The White House threatened to veto the measure this week in a lengthy statement, highlighting more than 11 areas of disagreement with the bill.
The administration particularly opposes restricting the CIA to interrogation methods approved by the military in 2006. That document prohibits forcing detainees to be naked, perform sexual acts, or pose in a sexual manner; placing hoods or sacks over detainees' heads or duct tape over their eyes; beating, shocking, or burning detainees; threatening them with military dogs; exposing them to extreme heat or cold; conducting mock executions; depriving them of food, water, or medical care; and waterboarding.

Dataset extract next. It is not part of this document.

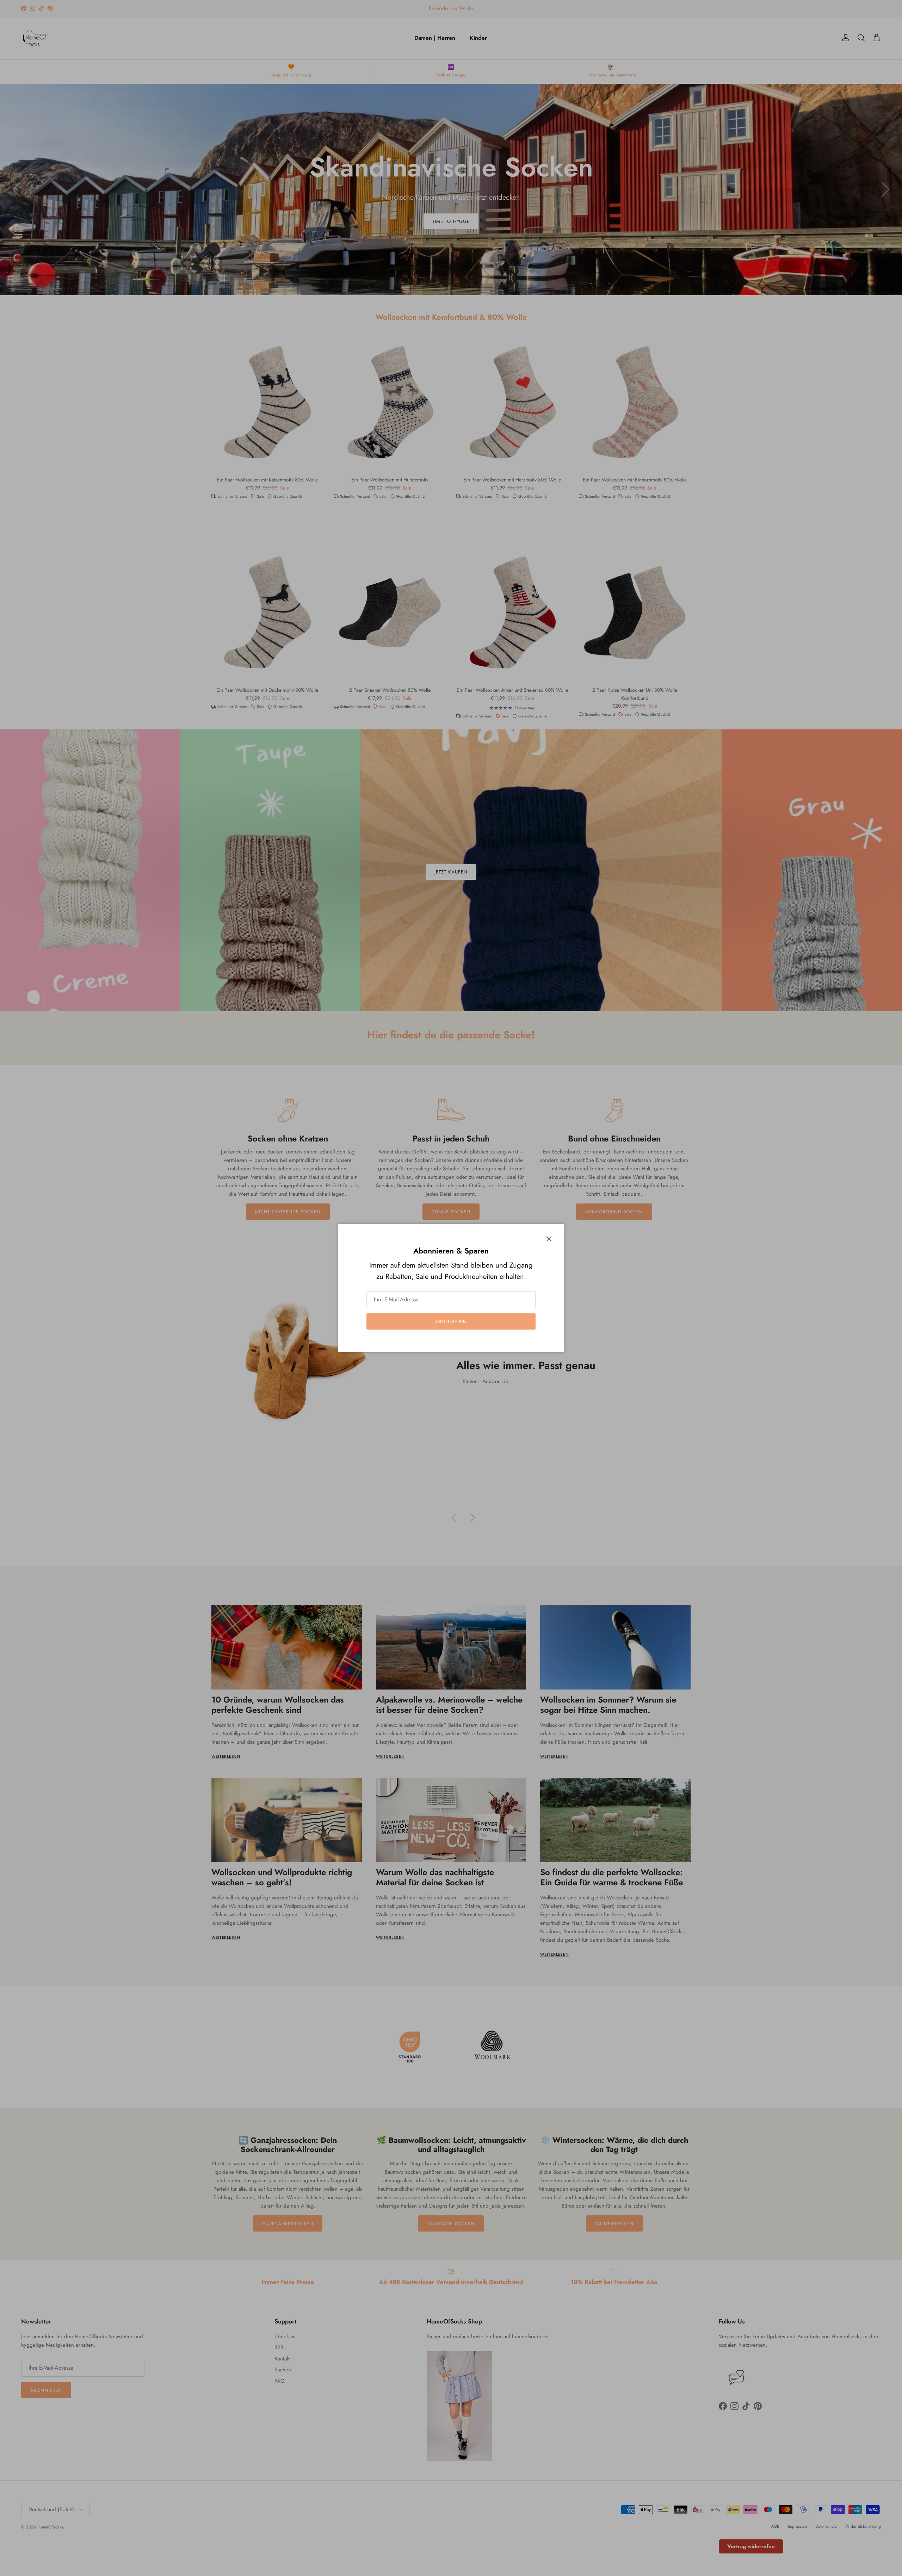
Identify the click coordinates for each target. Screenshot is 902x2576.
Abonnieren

Waterboarding is a particularly harsh form of interrogation that involves strapping down a prisoner, covering his mouth with plastic or cloth and pouring water over his face. The prisoner quickly begins to inhale water, causing the sensation of drowning.
Well of course...
While we're at it, it appears that the CIA official who ordered the destruction of the Torture Tapes has lawyered up:
As spotted by TPMmuckraker in a NYTimes piece:
Mr. Rodriguez has hired Robert S. Bennett, a well-known Washington lawyer, to represent him in Congressional and Justice Department inquiries into his handling of the tapes.
Mr. Bennett has represented a number of high-profile clients — among them former President Bill Clinton, Caspar W. Weinberger, the former defense secretary, and Paul D. Wolfowitz, the former deputy defense secretary and World Bank president.